As a woman, my engagement with communities during the fieldwork has hugely shaped the research I do. While each gender has its advantages and disadvantages during data collection from the field, what I wasn’t ready for, was a huge advantage my gender gave me while working with a very conservative community in the Banni grasslands of Kachchh. I travel extensively in these landscapes to collect data for my Ph.D. research.
I have had my set of gloomy experiences too — as a woman working in India one can’t get away from those. But being a woman researcher in Banni meant freedom, which I enjoyed to no bounds! You see, if you are a man, you are not allowed to even enter most villages without prior permission. Even if you are allowed, you can only access the meeting rooms that are created for the specific purpose of meeting men who do not belong to that community. So, leave alone interviewing the women or even looking at them, a male researcher would find it extremely difficult to even access a Banni village or a home! In contrast, as a woman, I could freely cross the cultural boundaries and was allowed to step deeper into the world of Banni. I could chat with the girls questions and get answers from the women. I could attend their weddings and festivals as part of the community; I could see them in their day-to-day lives. This incredible access eventually shaped my research questions and the way I did research.
This incredible access eventually shaped my research questions and the way I did research.
I felt bad for the male researchers in Banni as they were restricted in this landscape.
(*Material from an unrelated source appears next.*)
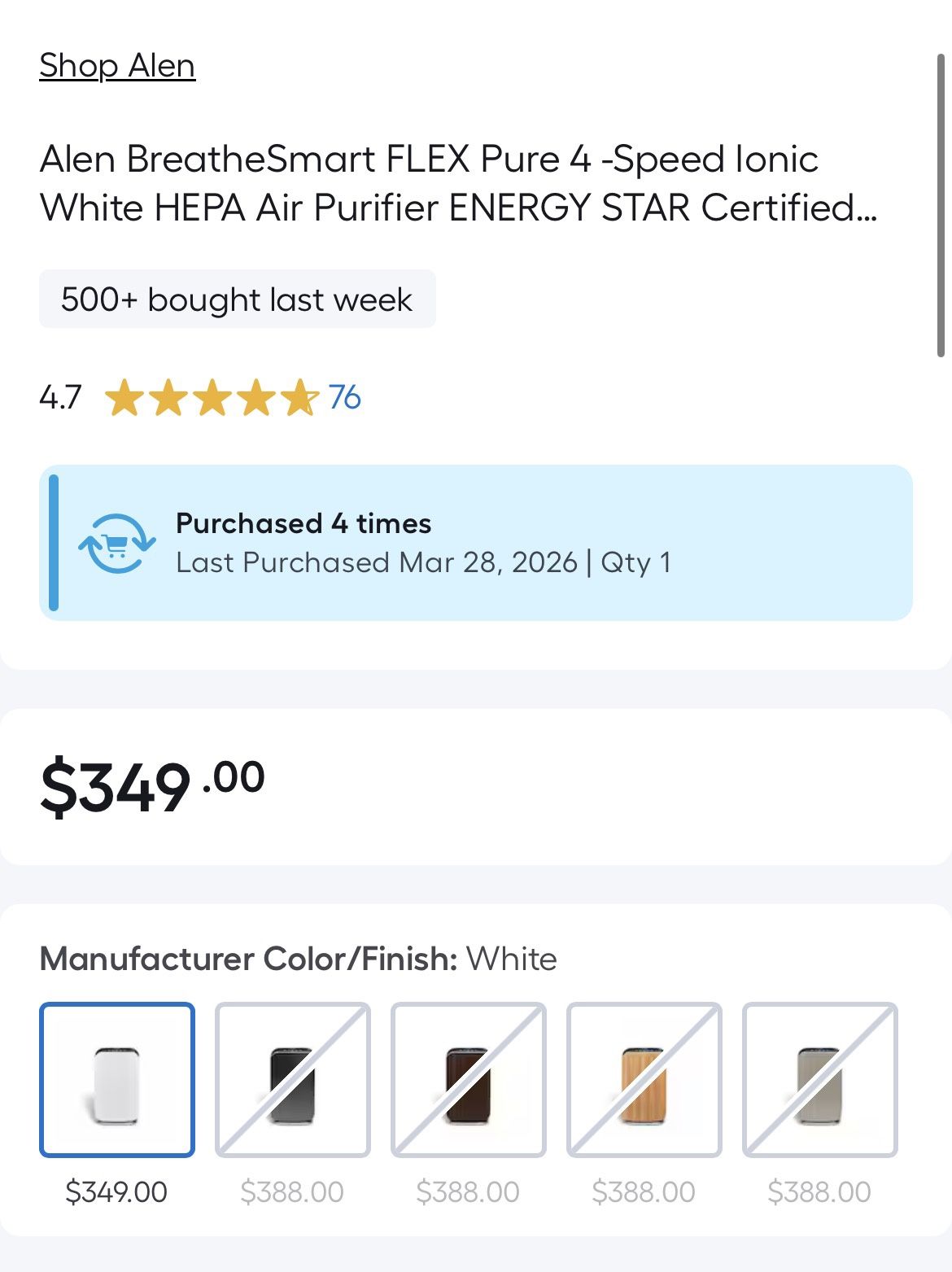952x1272 pixels.
Task: Click the Manufacturer Color/Finish label
Action: point(249,959)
One time I had a male colleague with me who was extremely curious to know about Banni villages. We organised a meeting with the heads of a village. Pastoralists of Banni are the warmest hosts one can ever find. Soon we were sitting in the meeting hall that was full of men, gulping down the aromatic lamb biryani and the sweet sooji ka halwa. As we relaxed, munching on grapes after the heavy lunch, the son of the head of the village asked me, “would you like to see the village?” I got up excited, but when my colleague stood up to follow me, he was stopped. Unfortunately, outside men are not allowed inside the village boundaries.
I saw beautiful mud houses adorned with mirrors. I met a group of women who spoke about their lives, likes, and dislikes. I played with the kids. All the time I wondered how I would face my colleague back in the meeting hall later. I couldn’t find anything to say other than “you should have seen it all!”.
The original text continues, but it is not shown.